Marcus Ericsson goes airborne to win Nashville Indycar 'wreckfest'

Marcus Ericsson used the slowed car in front of him as a launching ramp and shot up and over — with a dangling wing — Sebastien Bourdais' Chevrolet. "I thought my race was over there," Ericsson said.To get more latest news on ericsson, you can visit shine news official website.

Ericsson stuck the landing on his early race flight and avoided further disaster on the perilous city streets of Nashville on Sunday to win the inaugural Music City Grand Prix.I'm just trying to figure out how I ended up winning the race after flying and seeing the sky," he said.

Ericsson conserved fuel and survived hard-charging runs from Colton Herta and Scott Dixon and won his second race of the season. He moved to fifth in the IndyCar points race with five race left — 79 points back of leader Alex Palou.

Ericsson doesn't have a deal with Chip Ganassi Racing for 2022 and said "I hope Chip was watching today.""My biggest wish is continue here in the 8 car," Ericsson said.

He made the IndyCar highlight reel long before the checkered flag when he jumped the backside of Bourdais’ Chevy and knocked the Frenchman out of the race. Ericsson’s airborne Honda needed a new front wing only five laps into the race and said he thought the car was going to snap in half.

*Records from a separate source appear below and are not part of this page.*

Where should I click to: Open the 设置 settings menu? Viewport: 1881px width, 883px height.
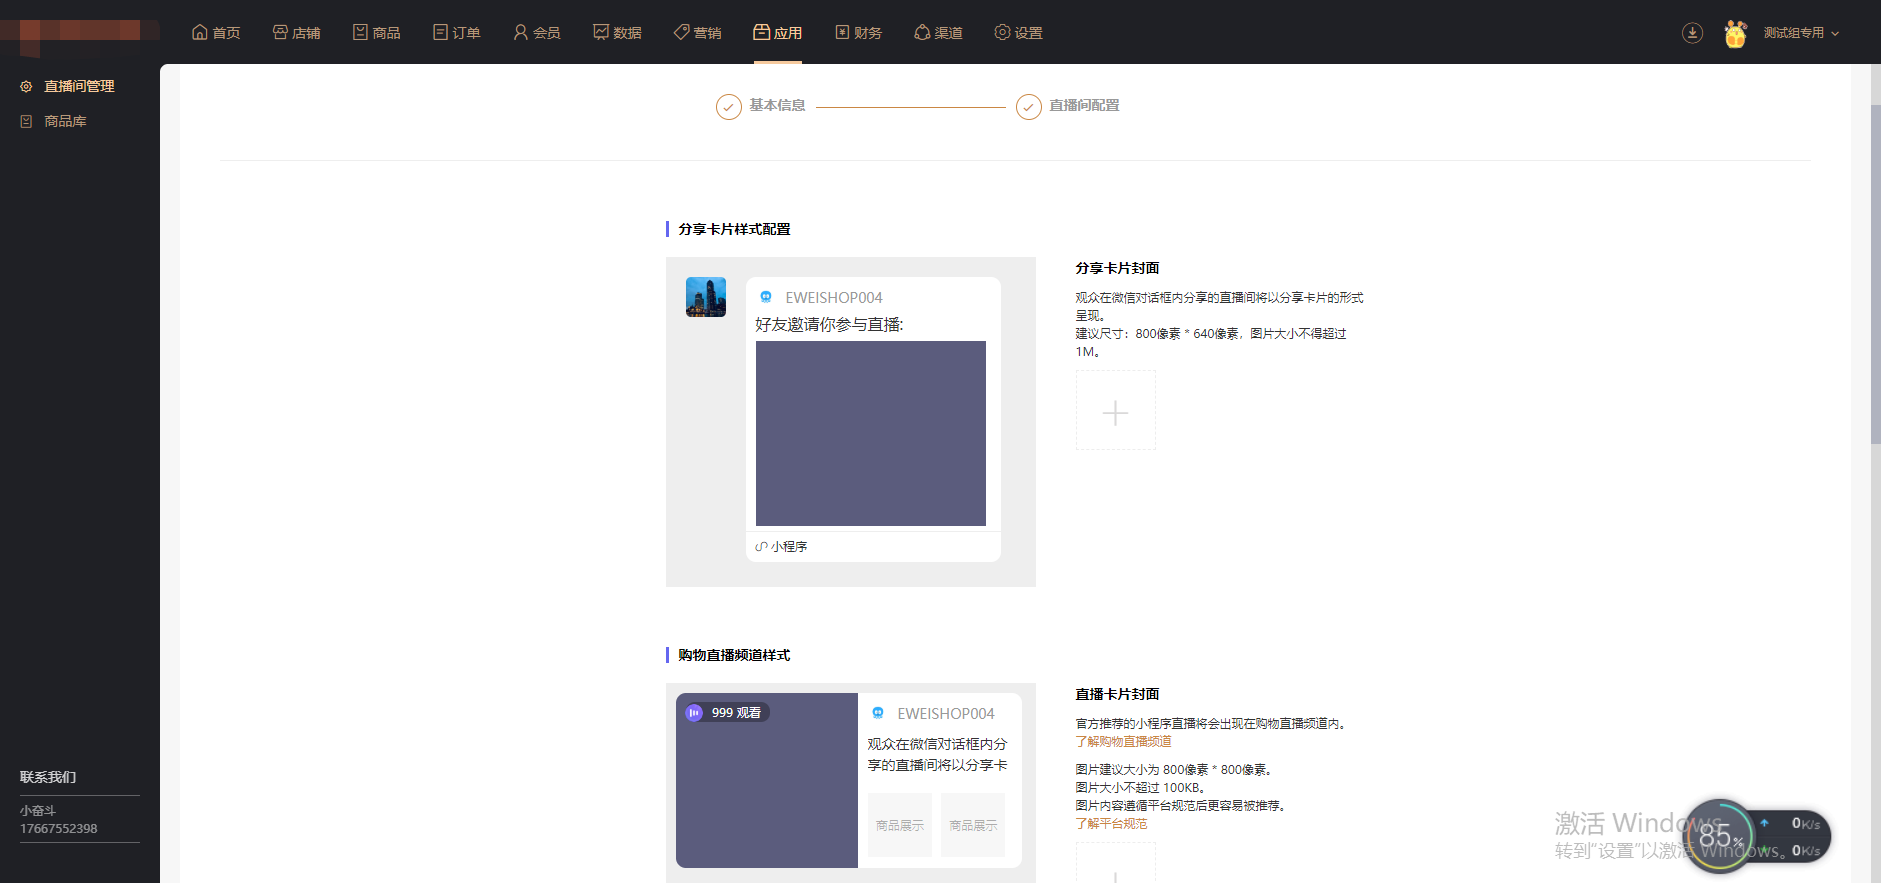pos(1018,33)
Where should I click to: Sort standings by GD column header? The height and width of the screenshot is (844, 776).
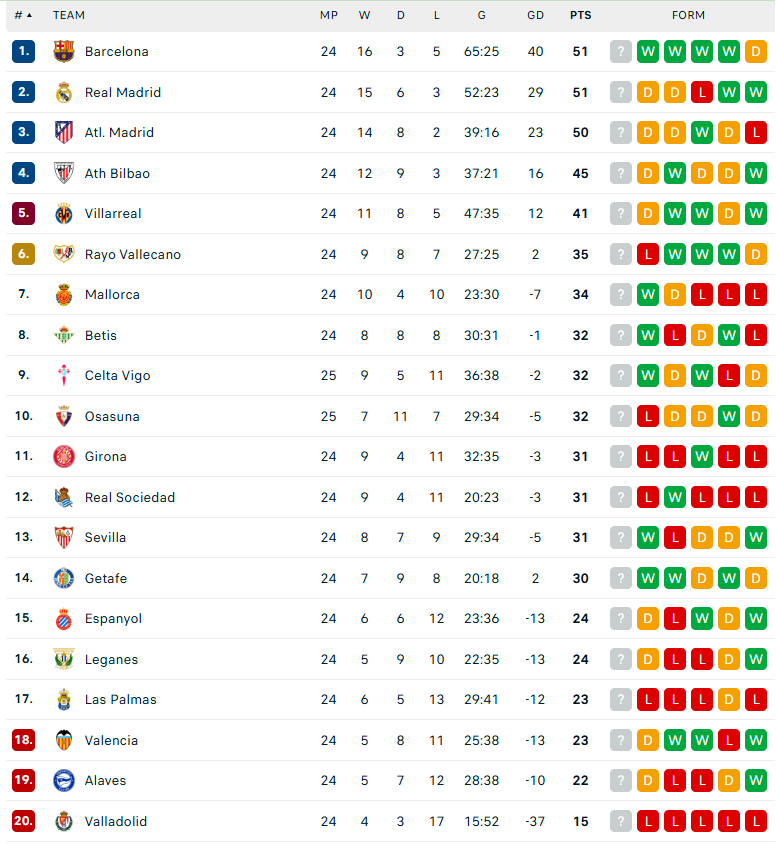pyautogui.click(x=535, y=16)
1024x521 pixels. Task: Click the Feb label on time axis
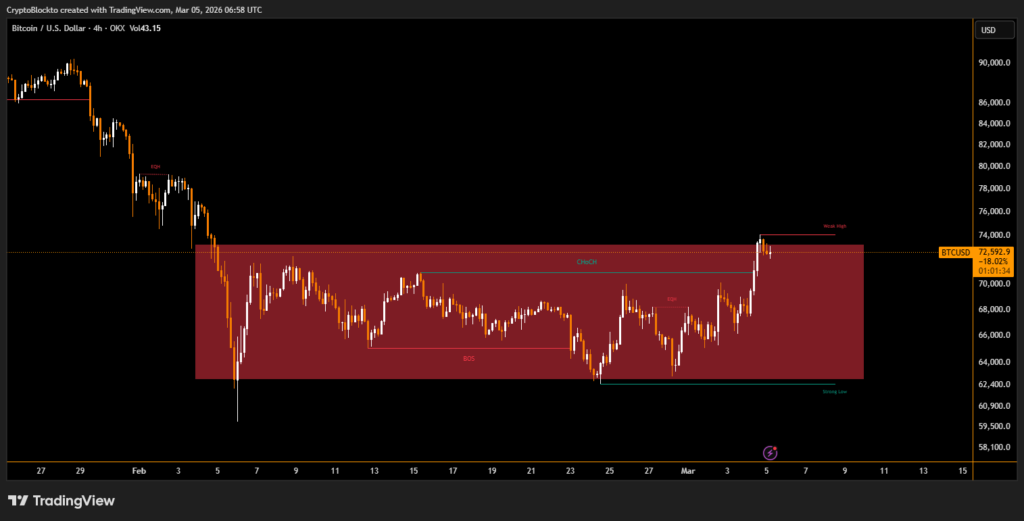[139, 469]
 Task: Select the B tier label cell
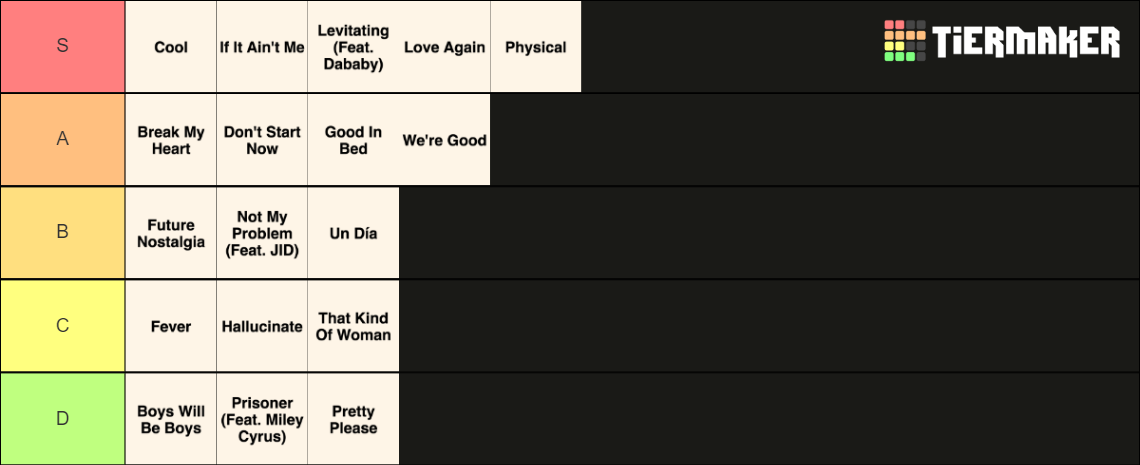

The 30-year-old Swede won as darkness fell in Nashville with Dixon, the six-time IndyCar champion, making a late run.

Ericsson caught a break when Herta clobbered his car into the tire barriers with five laps left, ending his dominant weekend for Andretti Autosport. Herta topped the first two practice sessions, won the pole and his team was in "a league of our own." He was gaining on Ericsson and had a potential go-ahead pass on the horizon when he crushed his car. Herta buried his head in his hands in stunned disbelief.Dixon was second to give Chip Ganassi Racing a 1-2 finish. James Hinchcliffe, Ryan Hunter-Reay and Graham Rahal rounded out the top five.

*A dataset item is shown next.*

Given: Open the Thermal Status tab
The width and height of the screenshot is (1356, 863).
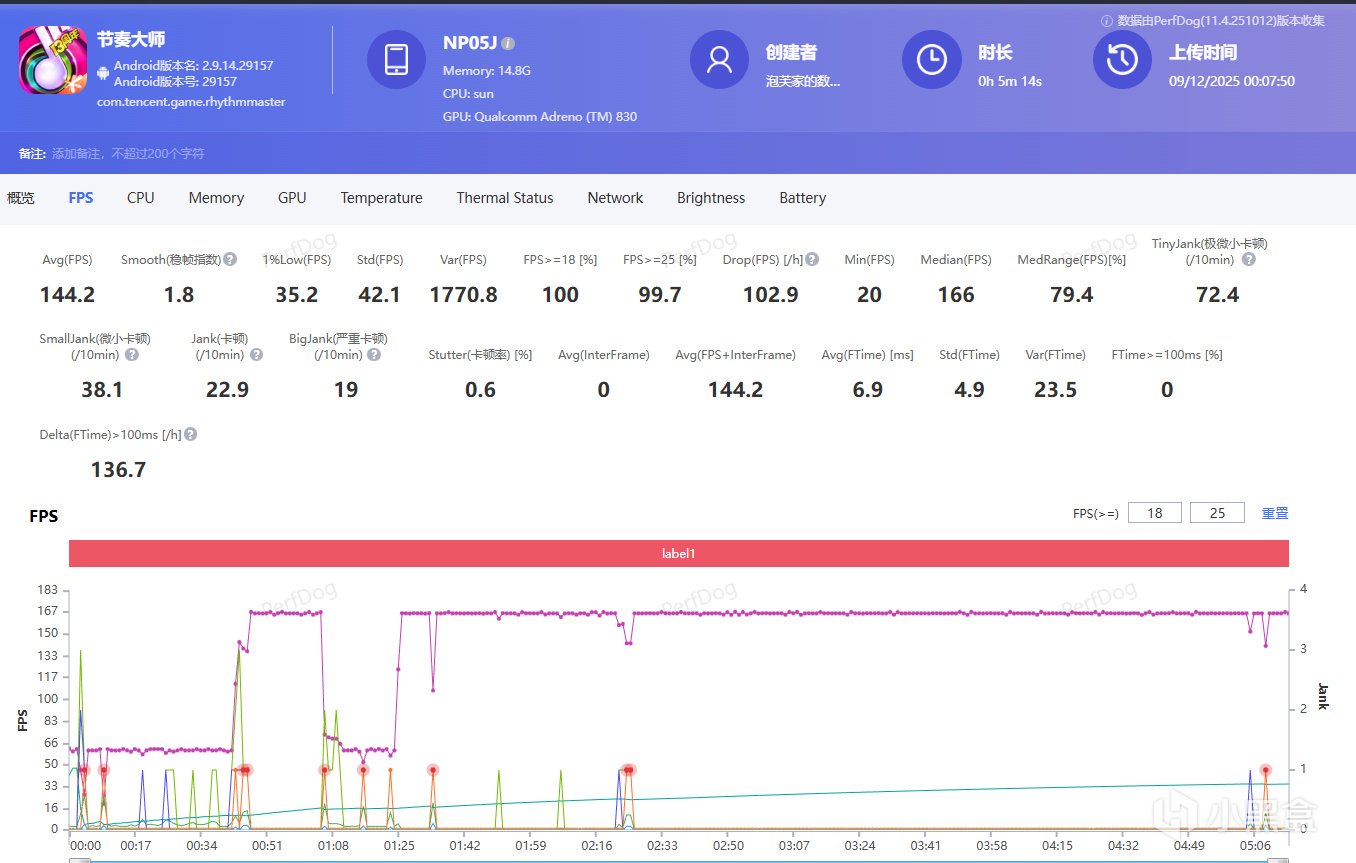Looking at the screenshot, I should click(504, 198).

The Grand Prix was the first new street course race added to the schedule in 10 years and enough fans to fill Nissan Stadium packed grandstands, partied near live music stages, and lined fences 10 rows deep with cameras raised to snap a picture of the fastest newcomers in town.

"If there’s enough alcohol out there, it's going to be a good show no matter what," Dixon said.

The best seat in the house might have come without one, when fans stood high on the stadium concourse for a bird’s-eye view of one of the 11 turns on the track.The 2.17-mile course weaved through the stadium parking lot and over a 3,500-foot straightway that spanned over the Korean War Veterans Memorial Bridge and suspended 80 feet over the Cumberland River.

Team Penske drivers brought the race to a halt only a few laps later from Ericsson when Will Power dipped inside Simon Pagenaud and drove his teammate into the wall. That led to a massive 10-race pileup and the red flag was out for roughly 20 minutes.

Jimmie Johnson continues to hit bumps in the road — or in his case, on a bridge — in his rookie season in IndyCar. Johnson destroyed his car in the morning practice session for his second wreck of the weekend and was forced to use a backup car. He used a backup car shared by teammate Palou. He was collected in the Penske crash and was disqualified when the No. 48 crew worked on his Honda — Johnson even helped carry spare parts — under the red flag. Johnson was 26th.